Development of an ASR application such as a speech-oriented guidance system for a real environment is expensive. Most of the costs are due to human labeling of newly collected speech data to construct the acoustic model for speech recognition. Employment of existing models or sharing models across multiple applications is often difficult, because the characteristics of speech depend on various factors such as possible users, their speaking style and the acoustic environment. Therefore, this paper proposes a combination of unsupervised learning and selective training to reduce the development costs. The employment of unsupervised learning alone is problematic due to the task-dependency of speech recognition and because automatic transcription of speech is error-prone. A theoretically well-defined approach to automatic selection of high quality and task-specific speech data from an unlabeled data pool is presented. Only those unlabeled data which increase the model likelihood given the labeled data are employed for unsupervised training. The effectivity of the proposed method is investigated with a simulation experiment to construct adult and child acoustic models for a speech-oriented guidance system. A completely human-labeled database which contains real-environment data collected over two years is available for the development simulation.
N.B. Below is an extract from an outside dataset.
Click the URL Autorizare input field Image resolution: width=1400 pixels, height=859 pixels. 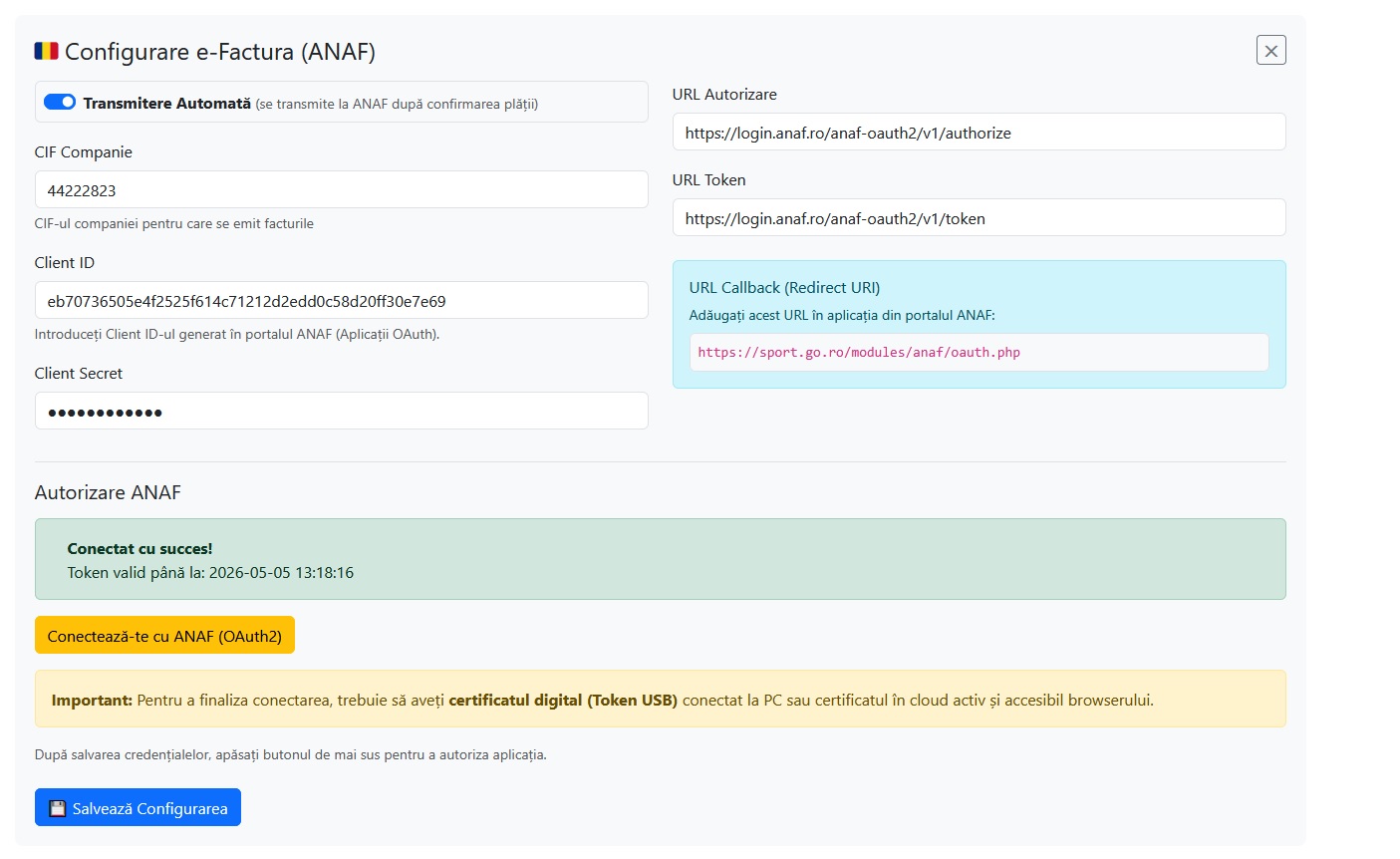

It is shown experimentally that the employment of selective training alleviates the problems of unsupervised learning, i.e. it is possible to select speech utterances of a certain speaker group but discard noise inputs and utterances with lower recognition accuracy. The simulation experiment is carried out for several selected combinations of data collection and human transcription period. It is found empirically that the proposed method is especially effective if only relatively few of the collected data can be labeled and transcribed by humans.